__What needs to be done__
Return, in their exact form, the lines that lie between the start of the data below and the line containing "Cookie Settings (61, 2526)", with both ends included.

__Given data__
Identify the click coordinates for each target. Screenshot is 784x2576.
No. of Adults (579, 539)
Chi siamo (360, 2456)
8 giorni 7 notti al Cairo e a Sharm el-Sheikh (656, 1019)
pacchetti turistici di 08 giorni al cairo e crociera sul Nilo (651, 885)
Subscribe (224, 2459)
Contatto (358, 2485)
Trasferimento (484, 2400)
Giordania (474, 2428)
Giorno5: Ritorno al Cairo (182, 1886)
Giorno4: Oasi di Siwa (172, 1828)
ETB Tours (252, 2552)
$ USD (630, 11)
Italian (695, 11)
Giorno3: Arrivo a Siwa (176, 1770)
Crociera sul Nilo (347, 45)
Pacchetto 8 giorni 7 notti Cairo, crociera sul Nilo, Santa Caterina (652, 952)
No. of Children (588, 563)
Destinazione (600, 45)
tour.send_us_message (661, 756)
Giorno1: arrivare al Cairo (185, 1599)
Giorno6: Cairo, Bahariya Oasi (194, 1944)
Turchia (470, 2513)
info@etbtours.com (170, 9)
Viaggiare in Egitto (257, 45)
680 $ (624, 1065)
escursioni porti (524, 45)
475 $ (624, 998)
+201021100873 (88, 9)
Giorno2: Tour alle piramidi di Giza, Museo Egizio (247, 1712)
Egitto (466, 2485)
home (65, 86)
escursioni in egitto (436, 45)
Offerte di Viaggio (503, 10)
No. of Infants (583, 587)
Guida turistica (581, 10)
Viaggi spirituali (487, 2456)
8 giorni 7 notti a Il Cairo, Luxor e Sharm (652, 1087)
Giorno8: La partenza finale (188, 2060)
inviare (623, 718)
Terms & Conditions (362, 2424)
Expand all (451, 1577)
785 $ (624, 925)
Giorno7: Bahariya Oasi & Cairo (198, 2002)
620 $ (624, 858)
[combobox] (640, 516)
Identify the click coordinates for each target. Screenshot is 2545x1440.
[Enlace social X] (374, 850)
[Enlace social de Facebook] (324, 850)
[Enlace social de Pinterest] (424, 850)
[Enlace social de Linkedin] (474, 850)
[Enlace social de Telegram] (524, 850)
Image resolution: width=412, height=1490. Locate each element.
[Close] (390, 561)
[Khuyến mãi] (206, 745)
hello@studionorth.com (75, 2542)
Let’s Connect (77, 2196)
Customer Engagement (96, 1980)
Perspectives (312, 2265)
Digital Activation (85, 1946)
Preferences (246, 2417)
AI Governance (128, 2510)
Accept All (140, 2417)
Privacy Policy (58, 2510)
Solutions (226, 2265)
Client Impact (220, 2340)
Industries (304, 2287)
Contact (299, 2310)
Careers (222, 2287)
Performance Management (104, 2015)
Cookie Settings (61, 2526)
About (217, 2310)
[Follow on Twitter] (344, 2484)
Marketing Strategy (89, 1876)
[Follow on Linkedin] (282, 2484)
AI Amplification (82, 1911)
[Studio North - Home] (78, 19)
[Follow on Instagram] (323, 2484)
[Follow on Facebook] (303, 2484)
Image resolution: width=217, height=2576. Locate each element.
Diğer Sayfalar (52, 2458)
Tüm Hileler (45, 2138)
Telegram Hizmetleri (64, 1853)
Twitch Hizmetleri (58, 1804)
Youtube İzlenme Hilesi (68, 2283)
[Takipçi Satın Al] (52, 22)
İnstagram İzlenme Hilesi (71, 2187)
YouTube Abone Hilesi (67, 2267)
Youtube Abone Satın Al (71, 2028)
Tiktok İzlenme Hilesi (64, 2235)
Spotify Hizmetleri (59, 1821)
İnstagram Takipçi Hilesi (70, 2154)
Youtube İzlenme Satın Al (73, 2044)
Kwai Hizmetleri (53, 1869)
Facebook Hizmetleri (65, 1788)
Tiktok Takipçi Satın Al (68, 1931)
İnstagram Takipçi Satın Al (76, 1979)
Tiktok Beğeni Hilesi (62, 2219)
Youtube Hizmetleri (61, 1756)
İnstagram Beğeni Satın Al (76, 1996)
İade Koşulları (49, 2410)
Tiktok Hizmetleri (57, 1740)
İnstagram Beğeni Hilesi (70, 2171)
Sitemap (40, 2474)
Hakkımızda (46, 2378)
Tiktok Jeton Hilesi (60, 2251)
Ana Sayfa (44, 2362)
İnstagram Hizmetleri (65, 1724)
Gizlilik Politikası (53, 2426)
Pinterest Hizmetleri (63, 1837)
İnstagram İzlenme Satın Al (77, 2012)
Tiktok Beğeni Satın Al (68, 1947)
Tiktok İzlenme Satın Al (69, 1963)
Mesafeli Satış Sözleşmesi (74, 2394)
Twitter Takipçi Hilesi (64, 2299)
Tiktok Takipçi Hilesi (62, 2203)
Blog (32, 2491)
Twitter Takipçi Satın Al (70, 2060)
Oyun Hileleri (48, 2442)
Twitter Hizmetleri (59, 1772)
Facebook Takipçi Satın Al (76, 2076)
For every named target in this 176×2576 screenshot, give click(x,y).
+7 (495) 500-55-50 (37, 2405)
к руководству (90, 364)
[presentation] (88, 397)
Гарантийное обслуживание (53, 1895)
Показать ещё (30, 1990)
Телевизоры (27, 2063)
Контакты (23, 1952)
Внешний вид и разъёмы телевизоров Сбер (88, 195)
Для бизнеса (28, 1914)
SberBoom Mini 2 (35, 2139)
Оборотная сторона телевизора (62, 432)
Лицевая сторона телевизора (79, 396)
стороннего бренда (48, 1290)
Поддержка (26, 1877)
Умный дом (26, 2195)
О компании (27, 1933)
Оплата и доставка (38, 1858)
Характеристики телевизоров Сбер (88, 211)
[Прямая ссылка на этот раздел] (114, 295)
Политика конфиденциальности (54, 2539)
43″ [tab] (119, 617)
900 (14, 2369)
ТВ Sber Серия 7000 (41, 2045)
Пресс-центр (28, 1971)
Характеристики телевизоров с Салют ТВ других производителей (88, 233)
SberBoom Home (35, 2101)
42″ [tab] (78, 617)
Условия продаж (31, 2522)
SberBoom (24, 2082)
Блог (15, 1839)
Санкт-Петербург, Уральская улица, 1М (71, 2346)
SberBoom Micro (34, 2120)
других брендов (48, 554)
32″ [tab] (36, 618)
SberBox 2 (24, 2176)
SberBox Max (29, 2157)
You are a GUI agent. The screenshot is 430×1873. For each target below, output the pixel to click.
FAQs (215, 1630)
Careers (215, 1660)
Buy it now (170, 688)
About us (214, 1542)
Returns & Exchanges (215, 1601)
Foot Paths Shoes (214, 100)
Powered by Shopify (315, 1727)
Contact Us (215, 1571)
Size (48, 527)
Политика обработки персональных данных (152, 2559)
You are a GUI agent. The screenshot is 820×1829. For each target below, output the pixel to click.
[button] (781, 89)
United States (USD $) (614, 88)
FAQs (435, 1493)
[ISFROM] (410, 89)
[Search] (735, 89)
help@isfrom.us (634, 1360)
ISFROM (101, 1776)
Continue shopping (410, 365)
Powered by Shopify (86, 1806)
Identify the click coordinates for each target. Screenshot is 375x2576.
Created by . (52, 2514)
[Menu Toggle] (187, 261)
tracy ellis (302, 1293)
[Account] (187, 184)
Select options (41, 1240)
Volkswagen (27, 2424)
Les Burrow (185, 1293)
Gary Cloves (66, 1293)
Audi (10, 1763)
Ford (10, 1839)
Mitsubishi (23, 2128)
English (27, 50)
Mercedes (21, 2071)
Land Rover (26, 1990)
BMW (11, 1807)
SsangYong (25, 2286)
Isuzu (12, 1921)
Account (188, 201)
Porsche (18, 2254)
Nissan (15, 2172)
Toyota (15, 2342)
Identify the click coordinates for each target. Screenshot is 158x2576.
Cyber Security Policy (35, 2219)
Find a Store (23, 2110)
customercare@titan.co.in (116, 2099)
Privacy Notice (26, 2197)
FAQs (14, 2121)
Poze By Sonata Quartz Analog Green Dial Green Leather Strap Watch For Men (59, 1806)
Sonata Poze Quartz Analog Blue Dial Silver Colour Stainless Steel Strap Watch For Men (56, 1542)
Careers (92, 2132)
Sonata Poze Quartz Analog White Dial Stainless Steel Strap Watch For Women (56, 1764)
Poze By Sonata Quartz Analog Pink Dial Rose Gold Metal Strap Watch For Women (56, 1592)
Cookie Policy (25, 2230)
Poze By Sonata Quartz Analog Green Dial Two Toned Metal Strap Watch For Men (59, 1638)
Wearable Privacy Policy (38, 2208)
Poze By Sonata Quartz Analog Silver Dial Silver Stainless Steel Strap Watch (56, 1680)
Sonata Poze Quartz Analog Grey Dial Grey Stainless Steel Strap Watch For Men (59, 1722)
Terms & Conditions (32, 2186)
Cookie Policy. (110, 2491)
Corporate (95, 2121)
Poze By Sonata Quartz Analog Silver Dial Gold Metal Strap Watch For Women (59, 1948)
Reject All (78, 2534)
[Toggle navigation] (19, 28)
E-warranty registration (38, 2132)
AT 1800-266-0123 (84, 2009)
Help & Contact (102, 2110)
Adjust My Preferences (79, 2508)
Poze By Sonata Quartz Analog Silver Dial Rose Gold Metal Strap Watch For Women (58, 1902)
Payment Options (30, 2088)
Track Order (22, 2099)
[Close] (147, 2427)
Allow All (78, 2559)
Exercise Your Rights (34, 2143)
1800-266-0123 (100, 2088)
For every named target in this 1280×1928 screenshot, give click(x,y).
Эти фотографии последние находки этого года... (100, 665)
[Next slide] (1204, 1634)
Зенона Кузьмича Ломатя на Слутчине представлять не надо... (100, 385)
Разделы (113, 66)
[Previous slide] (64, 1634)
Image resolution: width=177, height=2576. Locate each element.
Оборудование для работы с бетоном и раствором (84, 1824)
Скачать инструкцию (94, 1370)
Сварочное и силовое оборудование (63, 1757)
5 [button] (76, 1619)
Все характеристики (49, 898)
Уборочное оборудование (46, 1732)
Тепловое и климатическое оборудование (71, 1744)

__Response__
Identify the click coordinates for each target. Screenshot is 784x2576.
No. of Adults (579, 539)
Chi siamo (360, 2456)
8 giorni 7 notti al Cairo e a Sharm el-Sheikh (656, 1019)
pacchetti turistici di 08 giorni al cairo e crociera sul Nilo (651, 885)
Subscribe (224, 2459)
Contatto (358, 2485)
Trasferimento (484, 2400)
Giordania (474, 2428)
Giorno5: Ritorno al Cairo (182, 1886)
Giorno4: Oasi di Siwa (172, 1828)
ETB Tours (252, 2552)
$ USD (630, 11)
Italian (695, 11)
Giorno3: Arrivo a Siwa (176, 1770)
Crociera sul Nilo (347, 45)
Pacchetto 8 giorni 7 notti Cairo, crociera sul Nilo, Santa Caterina (652, 952)
No. of Children (588, 563)
Destinazione (600, 45)
tour.send_us_message (661, 756)
Giorno1: arrivare al Cairo (185, 1599)
Giorno6: Cairo, Bahariya Oasi (194, 1944)
Turchia (470, 2513)
info@etbtours.com (170, 9)
Viaggiare in Egitto (257, 45)
680 $ (624, 1065)
escursioni porti (524, 45)
475 $ (624, 998)
+201021100873 (88, 9)
Giorno2: Tour alle piramidi di Giza, Museo Egizio (247, 1712)
Egitto (466, 2485)
home (65, 86)
escursioni in egitto (436, 45)
Offerte di Viaggio (503, 10)
No. of Infants (583, 587)
Guida turistica (581, 10)
Viaggi spirituali (487, 2456)
8 giorni 7 notti a Il Cairo, Luxor e Sharm (652, 1087)
Giorno8: La partenza finale (188, 2060)
inviare (623, 718)
Terms & Conditions (362, 2424)
Expand all (451, 1577)
785 $ (624, 925)
Giorno7: Bahariya Oasi & Cairo (198, 2002)
620 $ (624, 858)
[combobox] (640, 516)
Identify the click coordinates for each target. Screenshot is 2545x1440.
[Enlace social X] (374, 850)
[Enlace social de Facebook] (324, 850)
[Enlace social de Pinterest] (424, 850)
[Enlace social de Linkedin] (474, 850)
[Enlace social de Telegram] (524, 850)
Image resolution: width=412, height=1490. Locate each element.
[Close] (390, 561)
[Khuyến mãi] (206, 745)
hello@studionorth.com (75, 2542)
Let’s Connect (77, 2196)
Customer Engagement (96, 1980)
Perspectives (312, 2265)
Digital Activation (85, 1946)
Preferences (246, 2417)
AI Governance (128, 2510)
Accept All (140, 2417)
Privacy Policy (58, 2510)
Solutions (226, 2265)
Client Impact (220, 2340)
Industries (304, 2287)
Contact (299, 2310)
Careers (222, 2287)
Performance Management (104, 2015)
Cookie Settings (61, 2526)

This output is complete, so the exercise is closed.